-- WHAT IS ASKED --
Print every line of the material below without changing anything.

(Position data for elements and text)
════════
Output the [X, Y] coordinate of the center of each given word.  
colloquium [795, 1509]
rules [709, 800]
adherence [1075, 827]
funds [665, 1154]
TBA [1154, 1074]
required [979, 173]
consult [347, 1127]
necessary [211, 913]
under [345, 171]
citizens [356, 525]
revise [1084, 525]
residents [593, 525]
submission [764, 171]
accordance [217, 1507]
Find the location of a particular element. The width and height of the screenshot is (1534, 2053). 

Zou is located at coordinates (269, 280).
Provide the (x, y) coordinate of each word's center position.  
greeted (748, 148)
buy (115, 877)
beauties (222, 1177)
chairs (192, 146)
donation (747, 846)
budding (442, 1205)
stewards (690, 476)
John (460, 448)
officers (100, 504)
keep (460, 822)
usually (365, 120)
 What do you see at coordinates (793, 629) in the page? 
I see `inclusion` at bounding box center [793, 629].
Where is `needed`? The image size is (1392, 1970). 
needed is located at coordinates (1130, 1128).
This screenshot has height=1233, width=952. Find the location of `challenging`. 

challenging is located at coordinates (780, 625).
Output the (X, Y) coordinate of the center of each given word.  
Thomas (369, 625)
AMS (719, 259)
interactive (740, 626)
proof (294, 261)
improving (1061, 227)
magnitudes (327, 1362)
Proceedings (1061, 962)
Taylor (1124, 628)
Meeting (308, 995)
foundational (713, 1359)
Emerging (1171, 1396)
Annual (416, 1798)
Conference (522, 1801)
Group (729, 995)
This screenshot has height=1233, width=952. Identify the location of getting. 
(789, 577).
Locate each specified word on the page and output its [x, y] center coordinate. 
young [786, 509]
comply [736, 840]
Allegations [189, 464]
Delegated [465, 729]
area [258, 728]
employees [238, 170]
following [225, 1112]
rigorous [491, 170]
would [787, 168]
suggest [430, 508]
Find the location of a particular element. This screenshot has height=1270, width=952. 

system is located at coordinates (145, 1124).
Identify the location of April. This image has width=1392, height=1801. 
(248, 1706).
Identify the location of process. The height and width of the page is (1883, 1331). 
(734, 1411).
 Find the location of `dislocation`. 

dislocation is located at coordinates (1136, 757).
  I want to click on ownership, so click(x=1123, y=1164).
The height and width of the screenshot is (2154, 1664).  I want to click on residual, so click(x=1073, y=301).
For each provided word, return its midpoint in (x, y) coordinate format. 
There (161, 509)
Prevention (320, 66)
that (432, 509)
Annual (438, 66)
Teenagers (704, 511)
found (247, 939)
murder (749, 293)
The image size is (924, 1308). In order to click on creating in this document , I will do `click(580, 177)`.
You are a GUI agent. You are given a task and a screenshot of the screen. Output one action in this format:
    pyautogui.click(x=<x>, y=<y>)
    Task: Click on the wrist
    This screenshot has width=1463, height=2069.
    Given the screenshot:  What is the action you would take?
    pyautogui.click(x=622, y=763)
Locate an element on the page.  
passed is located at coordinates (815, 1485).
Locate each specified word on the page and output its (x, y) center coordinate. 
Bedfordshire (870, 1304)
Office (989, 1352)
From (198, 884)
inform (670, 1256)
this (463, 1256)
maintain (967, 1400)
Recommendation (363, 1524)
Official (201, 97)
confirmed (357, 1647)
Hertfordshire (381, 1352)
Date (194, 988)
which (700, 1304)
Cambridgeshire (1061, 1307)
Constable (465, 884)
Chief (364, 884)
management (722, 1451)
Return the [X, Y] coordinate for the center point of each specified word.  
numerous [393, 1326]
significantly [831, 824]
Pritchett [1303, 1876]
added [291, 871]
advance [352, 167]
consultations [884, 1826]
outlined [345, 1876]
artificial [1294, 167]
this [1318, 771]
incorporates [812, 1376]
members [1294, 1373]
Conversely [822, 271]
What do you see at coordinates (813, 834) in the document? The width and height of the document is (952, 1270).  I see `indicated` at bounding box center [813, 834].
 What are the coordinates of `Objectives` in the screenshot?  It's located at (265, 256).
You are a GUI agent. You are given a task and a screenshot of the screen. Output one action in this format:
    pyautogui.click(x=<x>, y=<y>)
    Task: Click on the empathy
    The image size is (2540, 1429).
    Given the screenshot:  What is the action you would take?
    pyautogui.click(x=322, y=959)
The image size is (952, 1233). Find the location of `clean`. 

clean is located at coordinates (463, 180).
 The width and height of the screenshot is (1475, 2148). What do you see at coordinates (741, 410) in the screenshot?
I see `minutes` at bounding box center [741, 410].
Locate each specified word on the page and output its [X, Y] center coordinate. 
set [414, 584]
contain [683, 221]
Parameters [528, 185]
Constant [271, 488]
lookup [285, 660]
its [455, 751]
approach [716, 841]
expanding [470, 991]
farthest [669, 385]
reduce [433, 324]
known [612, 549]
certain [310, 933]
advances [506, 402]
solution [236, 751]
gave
════════
-- WRITTEN RESPONSE --
Output the [X, Y] coordinate of the center of each given word.  
colloquium [795, 1509]
rules [709, 800]
adherence [1075, 827]
funds [665, 1154]
TBA [1154, 1074]
required [979, 173]
consult [347, 1127]
necessary [211, 913]
under [345, 171]
citizens [356, 525]
revise [1084, 525]
residents [593, 525]
submission [764, 171]
accordance [217, 1507]
Find the location of a particular element. The width and height of the screenshot is (1534, 2053). 

Zou is located at coordinates (269, 280).
Provide the (x, y) coordinate of each word's center position.  
greeted (748, 148)
buy (115, 877)
beauties (222, 1177)
chairs (192, 146)
donation (747, 846)
budding (442, 1205)
stewards (690, 476)
John (460, 448)
officers (100, 504)
keep (460, 822)
usually (365, 120)
 What do you see at coordinates (793, 629) in the page? 
I see `inclusion` at bounding box center [793, 629].
Where is `needed`? The image size is (1392, 1970). 
needed is located at coordinates (1130, 1128).
This screenshot has height=1233, width=952. Find the location of `challenging`. 

challenging is located at coordinates (780, 625).
Output the (X, Y) coordinate of the center of each given word.  
Thomas (369, 625)
AMS (719, 259)
interactive (740, 626)
proof (294, 261)
improving (1061, 227)
magnitudes (327, 1362)
Proceedings (1061, 962)
Taylor (1124, 628)
Meeting (308, 995)
foundational (713, 1359)
Emerging (1171, 1396)
Annual (416, 1798)
Conference (522, 1801)
Group (729, 995)
This screenshot has height=1233, width=952. Identify the location of getting. 
(789, 577).
Locate each specified word on the page and output its [x, y] center coordinate. 
young [786, 509]
comply [736, 840]
Allegations [189, 464]
Delegated [465, 729]
area [258, 728]
employees [238, 170]
following [225, 1112]
rigorous [491, 170]
would [787, 168]
suggest [430, 508]
Find the location of a particular element. This screenshot has height=1270, width=952. 

system is located at coordinates (145, 1124).
Identify the location of April. This image has width=1392, height=1801. 
(248, 1706).
Identify the location of process. The height and width of the page is (1883, 1331). 
(734, 1411).
 Find the location of `dislocation`. 

dislocation is located at coordinates (1136, 757).
  I want to click on ownership, so click(x=1123, y=1164).
The height and width of the screenshot is (2154, 1664).  I want to click on residual, so click(x=1073, y=301).
For each provided word, return its midpoint in (x, y) coordinate format. 
There (161, 509)
Prevention (320, 66)
that (432, 509)
Annual (438, 66)
Teenagers (704, 511)
found (247, 939)
murder (749, 293)
The image size is (924, 1308). In order to click on creating in this document , I will do `click(580, 177)`.
You are a GUI agent. You are given a task and a screenshot of the screen. Output one action in this format:
    pyautogui.click(x=<x>, y=<y>)
    Task: Click on the wrist
    This screenshot has width=1463, height=2069.
    Given the screenshot:  What is the action you would take?
    pyautogui.click(x=622, y=763)
Locate an element on the page.  
passed is located at coordinates (815, 1485).
Locate each specified word on the page and output its (x, y) center coordinate. 
Bedfordshire (870, 1304)
Office (989, 1352)
From (198, 884)
inform (670, 1256)
this (463, 1256)
maintain (967, 1400)
Recommendation (363, 1524)
Official (201, 97)
confirmed (357, 1647)
Hertfordshire (381, 1352)
Date (194, 988)
which (700, 1304)
Cambridgeshire (1061, 1307)
Constable (465, 884)
Chief (364, 884)
management (722, 1451)
Return the [X, Y] coordinate for the center point of each specified word.  
numerous [393, 1326]
significantly [831, 824]
Pritchett [1303, 1876]
added [291, 871]
advance [352, 167]
consultations [884, 1826]
outlined [345, 1876]
artificial [1294, 167]
this [1318, 771]
incorporates [812, 1376]
members [1294, 1373]
Conversely [822, 271]
What do you see at coordinates (813, 834) in the document? The width and height of the document is (952, 1270).  I see `indicated` at bounding box center [813, 834].
 What are the coordinates of `Objectives` in the screenshot?  It's located at (265, 256).
You are a GUI agent. You are given a task and a screenshot of the screen. Output one action in this format:
    pyautogui.click(x=<x>, y=<y>)
    Task: Click on the empathy
    The image size is (2540, 1429).
    Given the screenshot:  What is the action you would take?
    pyautogui.click(x=322, y=959)
The image size is (952, 1233). Find the location of `clean`. 

clean is located at coordinates (463, 180).
 The width and height of the screenshot is (1475, 2148). What do you see at coordinates (741, 410) in the screenshot?
I see `minutes` at bounding box center [741, 410].
Locate each specified word on the page and output its [X, Y] center coordinate. 
set [414, 584]
contain [683, 221]
Parameters [528, 185]
Constant [271, 488]
lookup [285, 660]
its [455, 751]
approach [716, 841]
expanding [470, 991]
farthest [669, 385]
reduce [433, 324]
known [612, 549]
certain [310, 933]
advances [506, 402]
solution [236, 751]
gave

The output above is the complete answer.